Since Stewart’s joining 3 years ago as advisor, The Octagon has won dozens of awards, including the most recent General Excellence award from the California News Publishers Association.

English teacher Jane Bauman commended Stewart on her ability to adapt when she initially joined the Octagon staff.

“I think it was an enormous task to come into a school that you’re unfamiliar with, that has its own very specific culture and has years of tradition behind The Octagon, and take over,” Bauman said. “But she certainly was very professional. She really brought her expertise to The Octagon and elevated the newspaper.”

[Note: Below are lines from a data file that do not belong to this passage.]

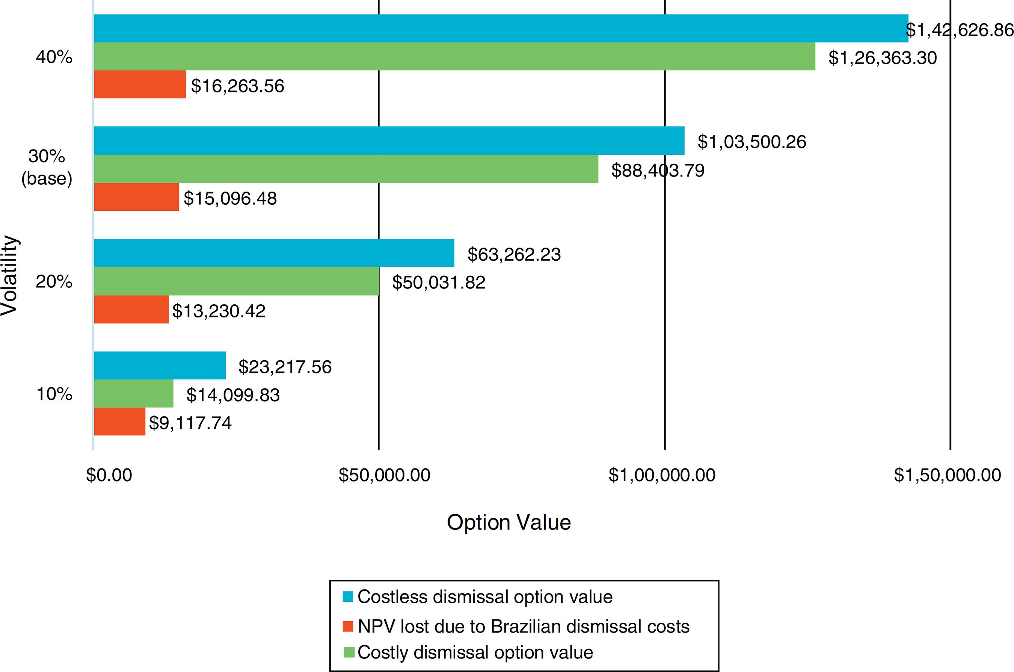Select the green bar labeled $50,031.82
1014x672 pixels.
click(236, 281)
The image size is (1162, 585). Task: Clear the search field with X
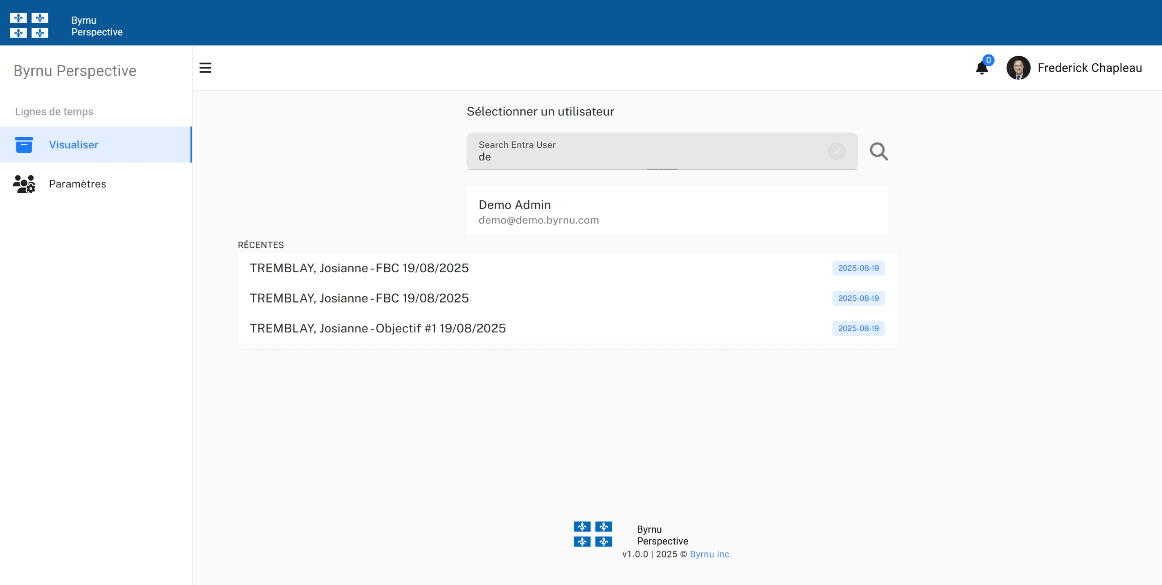(836, 151)
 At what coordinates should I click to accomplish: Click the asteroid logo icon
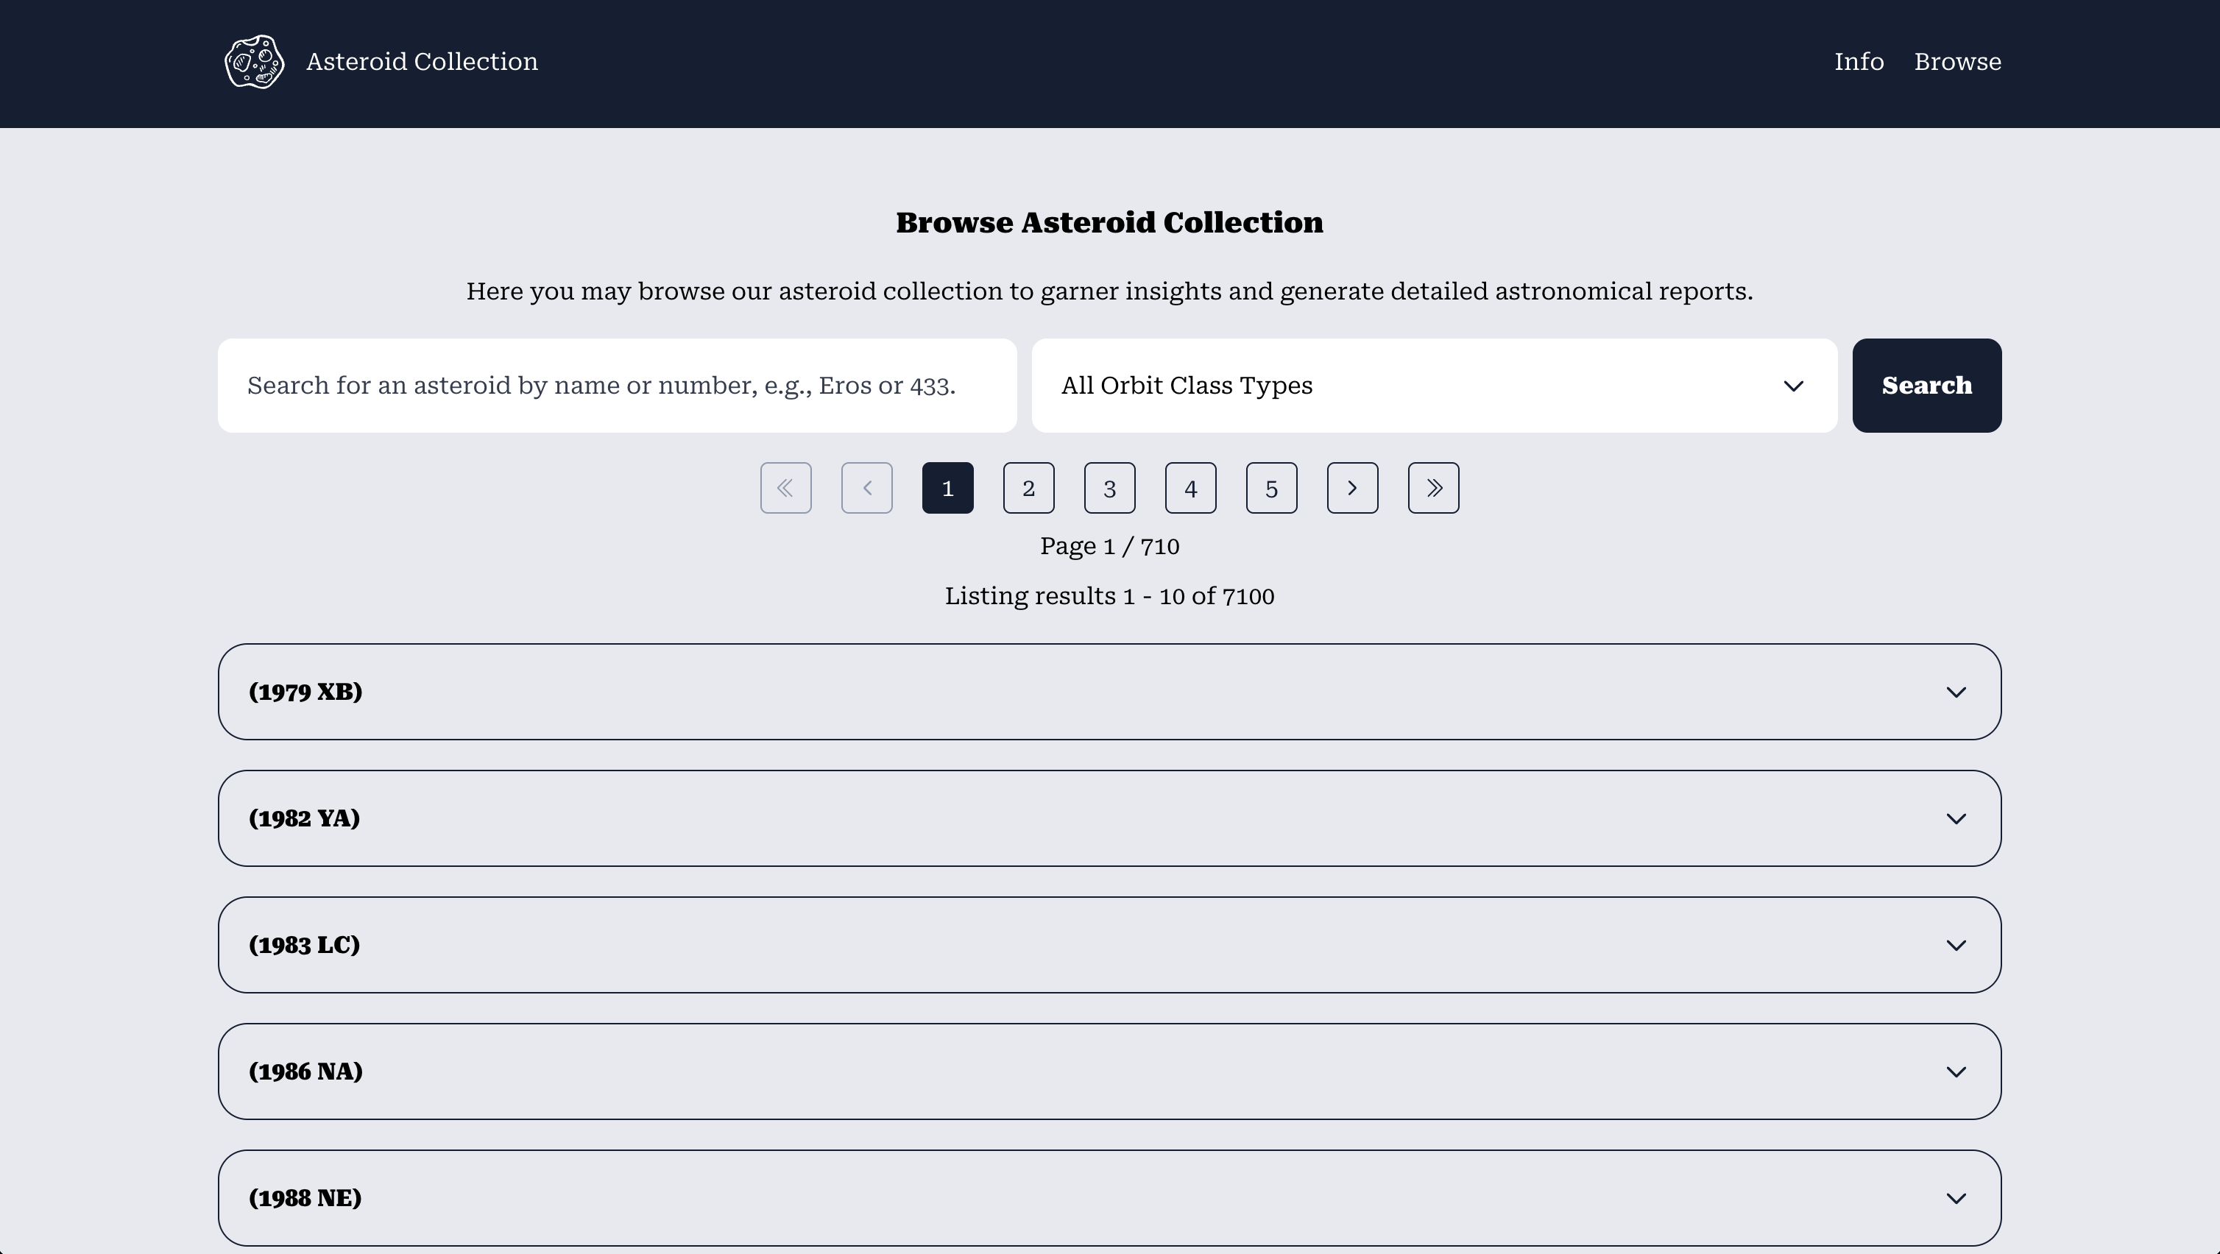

Stewart’s favorite part about working as The Octagon’s adviser was being able to mentor students in journalism. She loved being able to watch students work, talk about reporting and observe the staff’s process as they discovered the issues they wanted to cover in the newspaper.

Now, Stewart is ready to enter a new chapter of her life.

“I got a new puppy, I have a Roadtrek travel van, my sister just moved to the coast of Oregon and I want to be free,” she said.

As she bids farewell to The Octagon staff and the Country Day community, Stewart imparts her final words of advice to the staff: “Seek truth and report it.”